Leads platform engineering strategy and vision; evaluates build-vs-buy decisions for PaaS solutions; drives developer productivity metrics and developer experience initiatives; influences cloud-native tooling standards.

Observability & Site Reliability

Adds structured logging to applications; monitors existing dashboards; responds to automated alerts; participates in incident response.

Implements distributed tracing and custom metrics; creates actionable dashboards and alerts; defines initial SLOs/SLIs; conducts blameless post-mortems.

Architects comprehensive observability platforms (metrics, logs, traces); designs SRE practices and error budgets; implements chaos engineering; optimizes on-call rotations and alert fatigue.

Establishes organizational reliability engineering standards; drives observability-driven development culture; designs disaster recovery and business continuity strategies; defines availability targets across business units.

Performance Optimization

Identifies obvious performance bottlenecks through logging; implements basic caching strategies; understands Big O complexity in code review.

Profiles application performance using APM tools; optimizes database queries and N+1 issues; implements connection pooling and async I/O; tunes JVM/runtime parameters.

Architects for horizontal and vertical scalability; designs multi-layered caching strategies; optimizes distributed system latency; implements load balancing and auto-scaling policies.

Establishes performance engineering culture and standards; designs capacity planning models; drives cost-performance optimization initiatives; evaluates edge computing and CDN strategies for global latency.

Security & Compliance Engineering

Follows secure coding guidelines (OWASP Top 10); implements input validation and sanitization; keeps dependencies updated; uses secrets management tools correctly.

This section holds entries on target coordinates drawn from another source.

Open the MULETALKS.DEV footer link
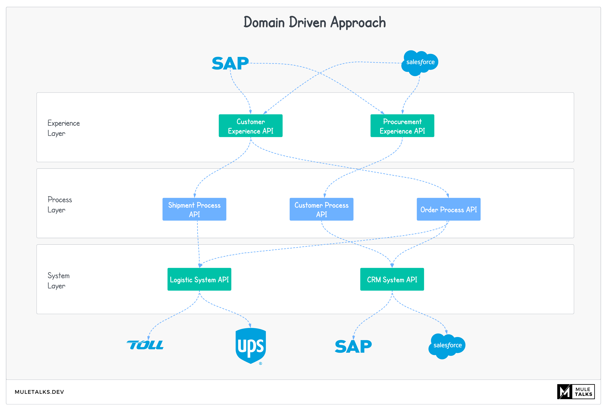This screenshot has width=607, height=410. click(39, 392)

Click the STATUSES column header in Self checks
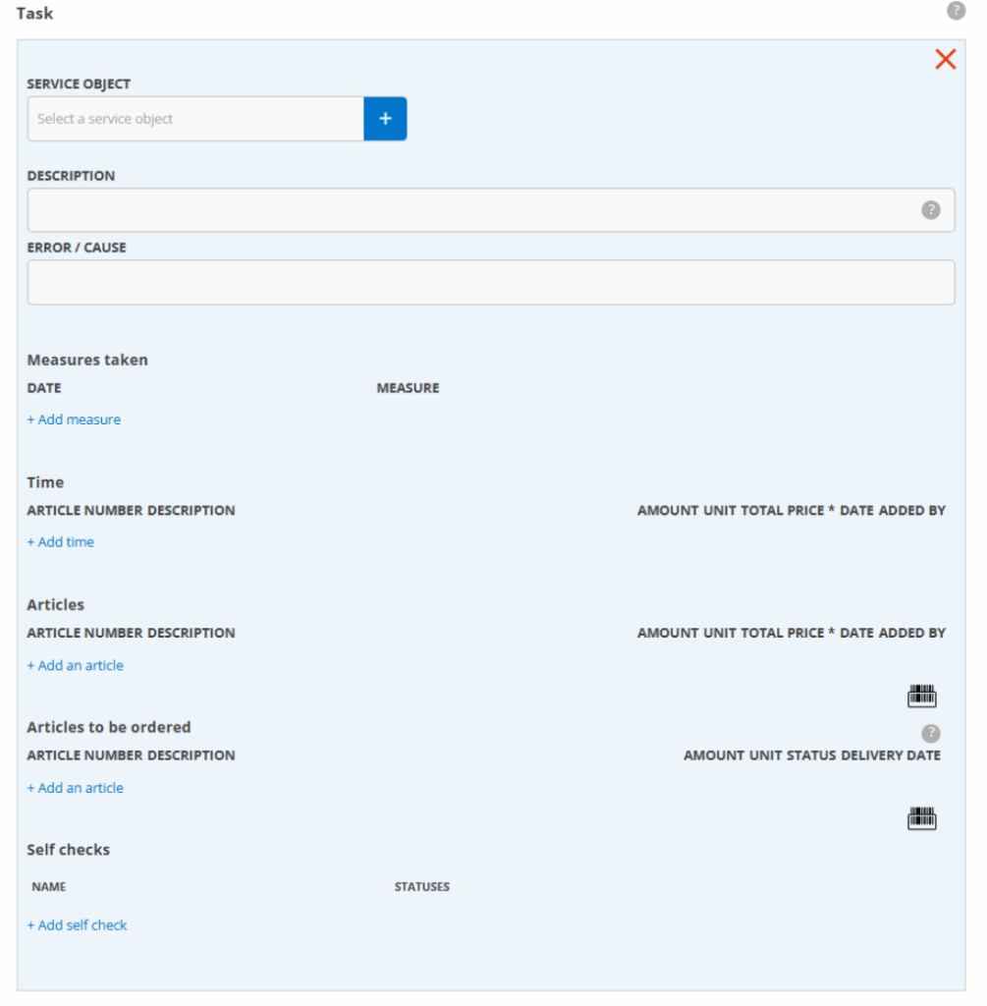[421, 887]
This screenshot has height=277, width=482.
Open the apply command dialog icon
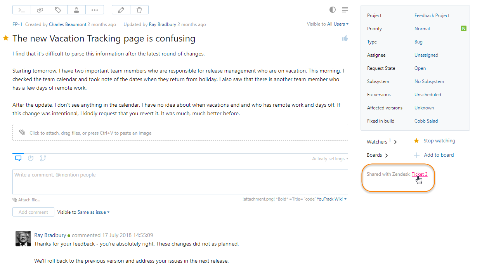21,10
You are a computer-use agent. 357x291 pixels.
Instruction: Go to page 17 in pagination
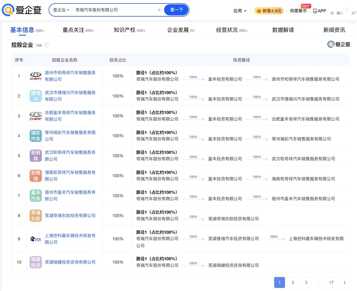(331, 283)
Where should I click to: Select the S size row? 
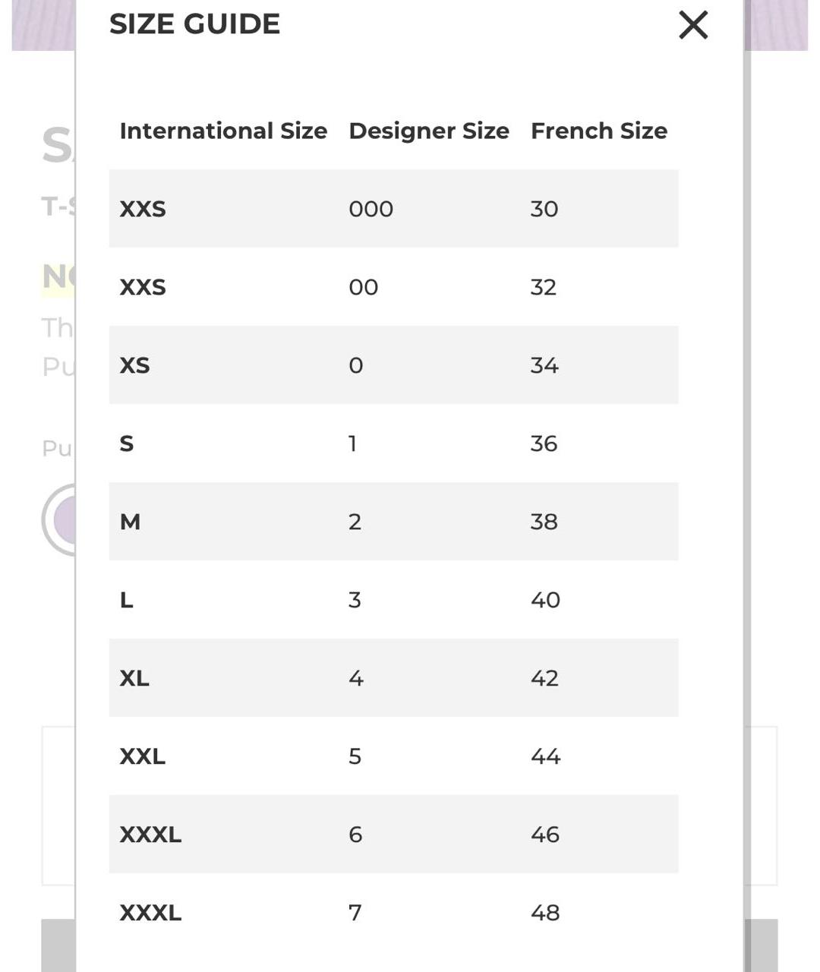tap(393, 443)
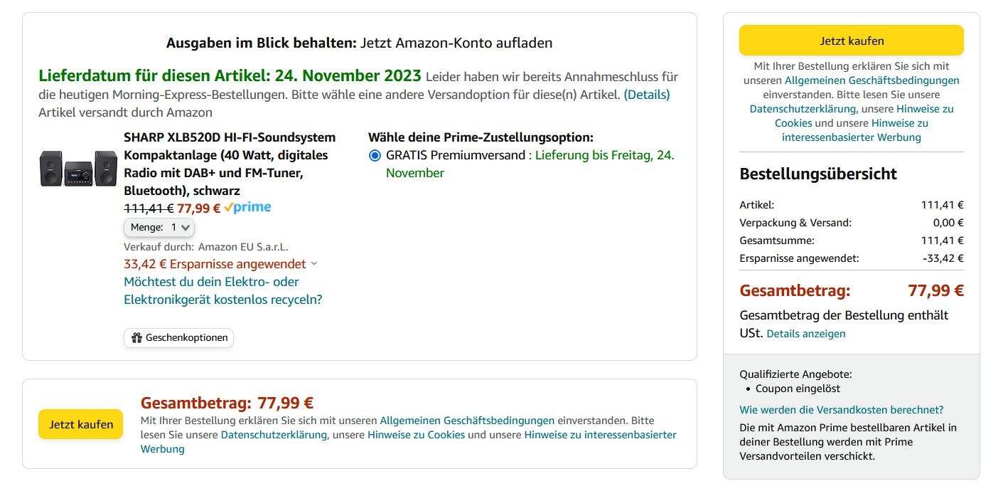Click Jetzt Amazon-Konto aufladen text
Image resolution: width=998 pixels, height=496 pixels.
[x=456, y=43]
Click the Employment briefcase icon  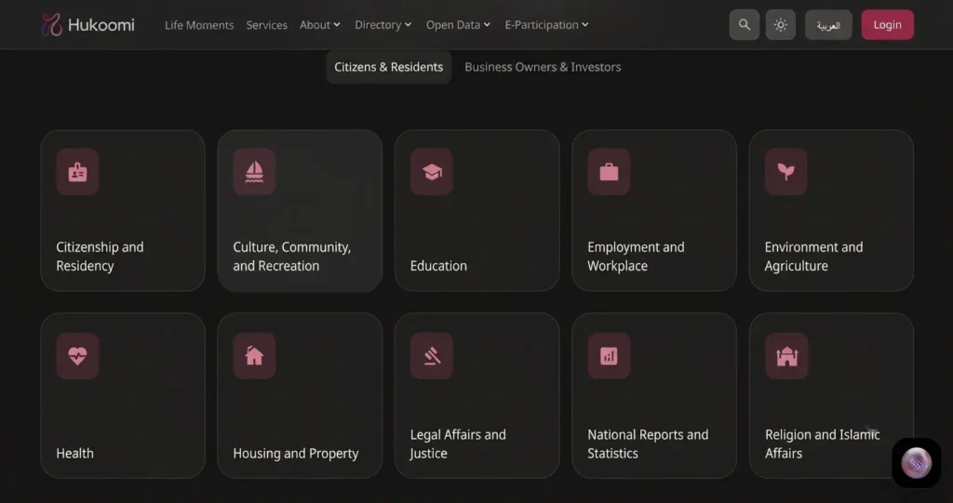coord(609,172)
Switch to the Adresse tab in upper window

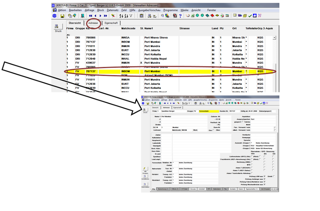(93, 23)
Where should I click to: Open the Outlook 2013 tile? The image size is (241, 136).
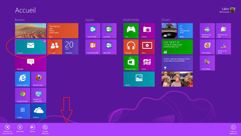(x=93, y=30)
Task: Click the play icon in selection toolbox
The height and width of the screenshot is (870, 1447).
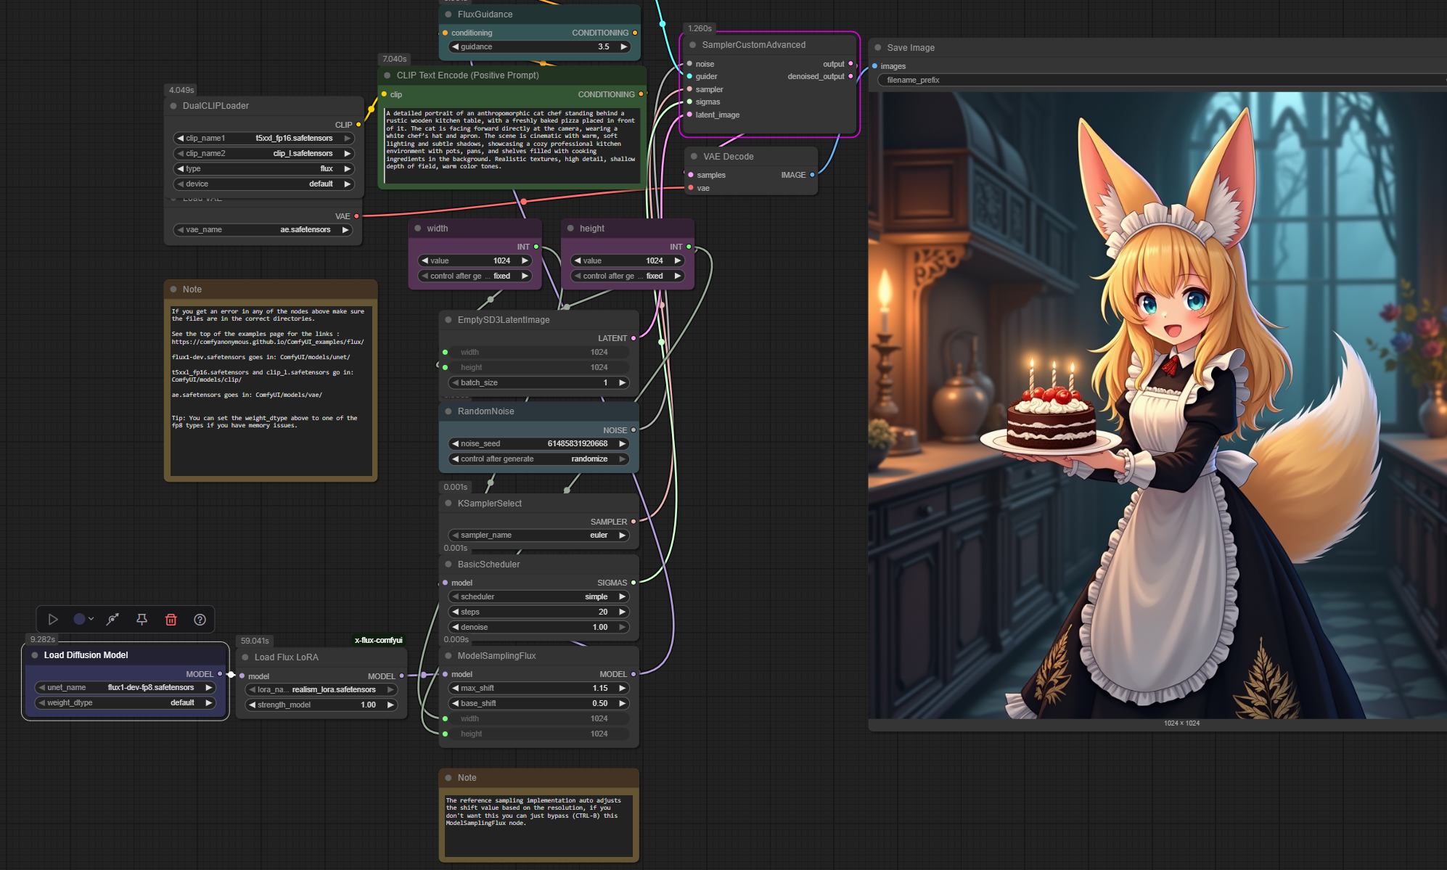Action: coord(53,619)
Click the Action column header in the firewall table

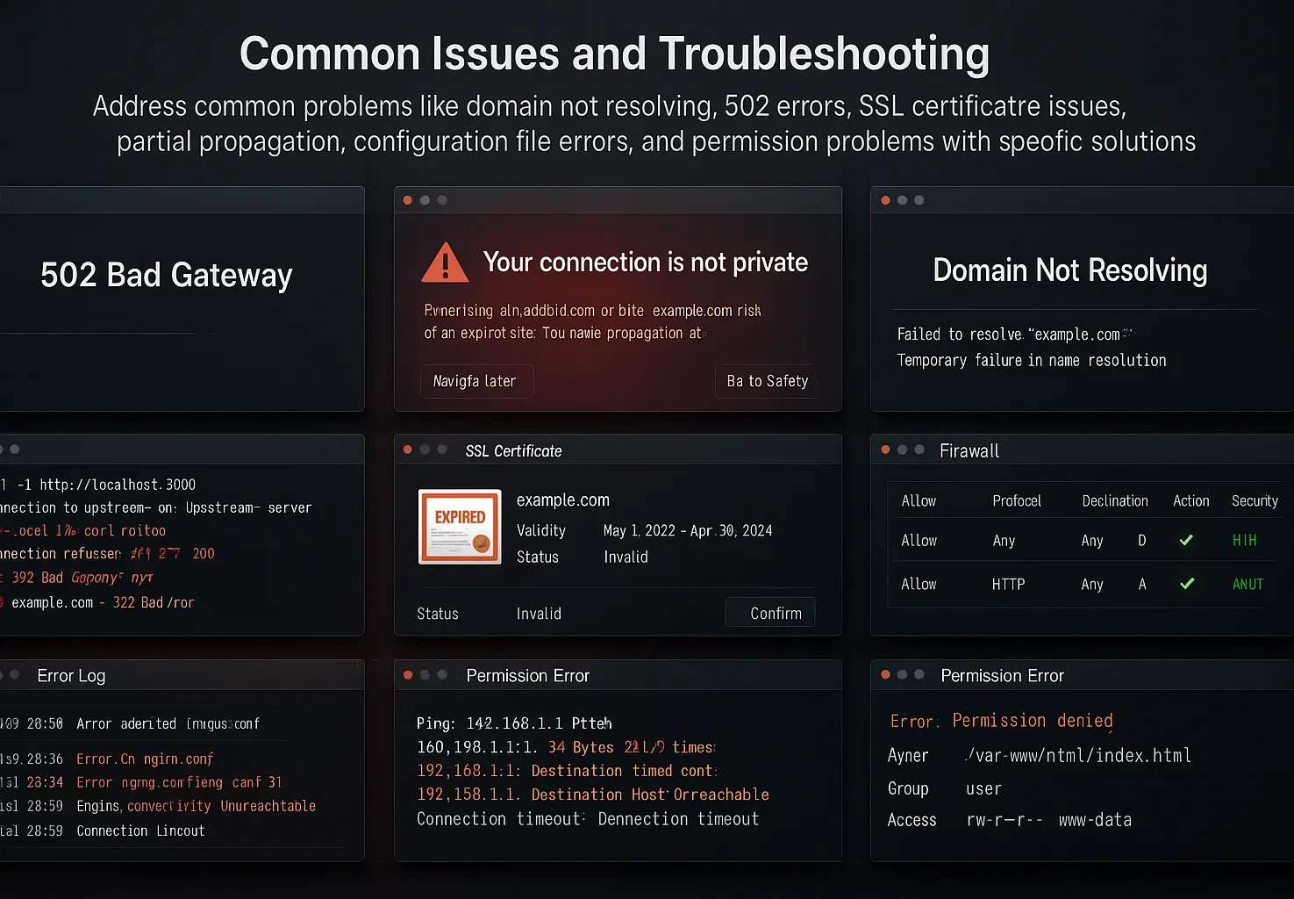[1190, 500]
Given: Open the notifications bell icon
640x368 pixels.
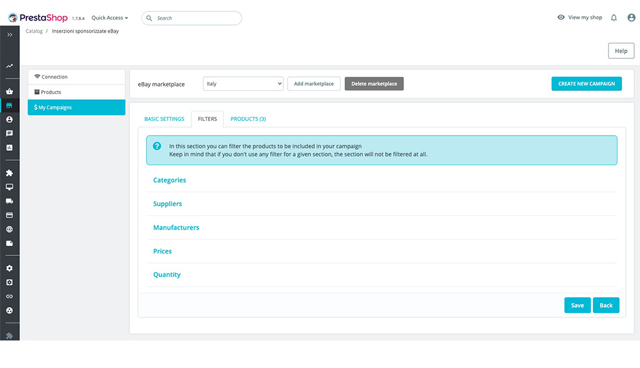Looking at the screenshot, I should pyautogui.click(x=614, y=17).
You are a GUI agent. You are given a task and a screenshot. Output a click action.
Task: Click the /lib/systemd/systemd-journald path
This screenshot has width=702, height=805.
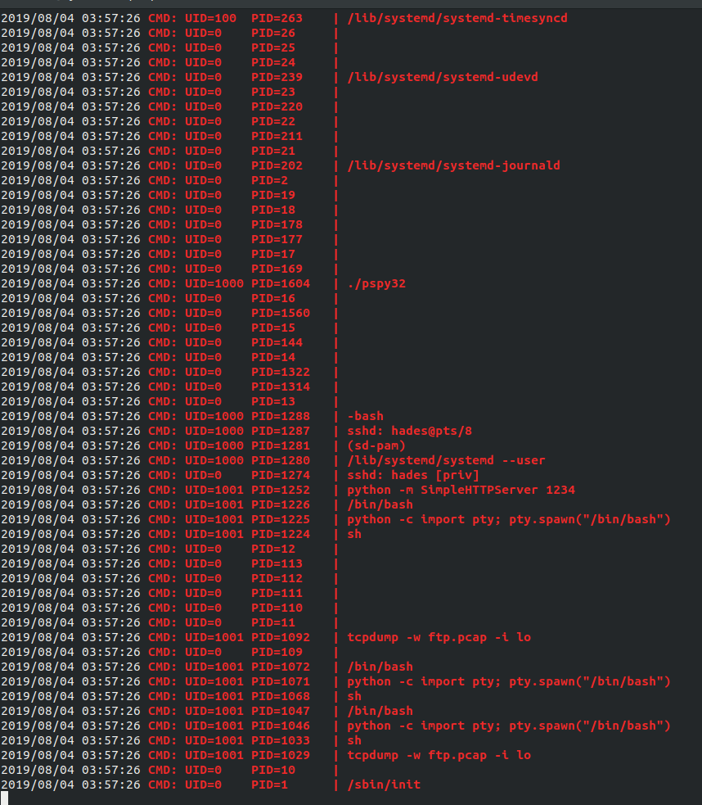coord(454,165)
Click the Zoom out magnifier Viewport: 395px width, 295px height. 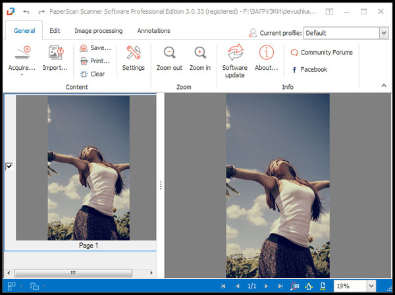pyautogui.click(x=169, y=54)
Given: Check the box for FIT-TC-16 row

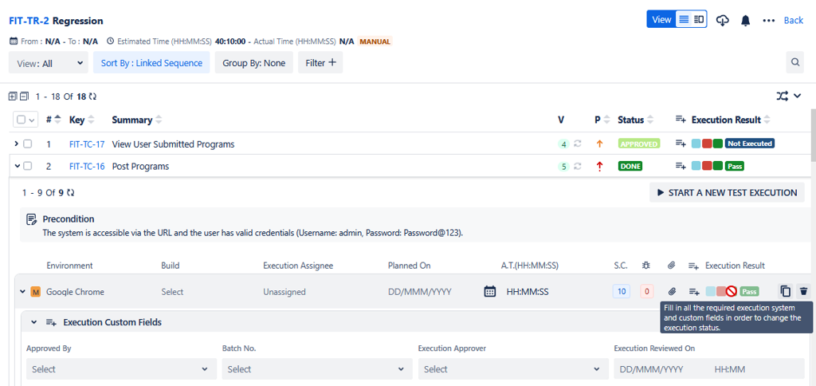Looking at the screenshot, I should pyautogui.click(x=28, y=166).
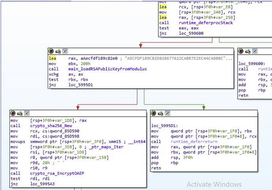272x190 pixels.
Task: Click color palette icon on main_loadRSAPublicKeyFromModulus block
Action: point(51,51)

Implements authentication/authorization mechanisms (OAuth, RBAC, ABAC); conducts security code reviews; manages secrets rotation and PKI; addresses vulnerability scan findings.

Architects zero-trust security models; implements automated security scanning (SAST/DAST) in pipelines; designs compliance frameworks (SOC2, GDPR, HIPAA); leads threat modeling sessions.

Defines organizational security architecture and strategy; drives DevSecOps transformation; evaluates post-quantum cryptography; ensures regulatory compliance at global scale; manages security incident response planning.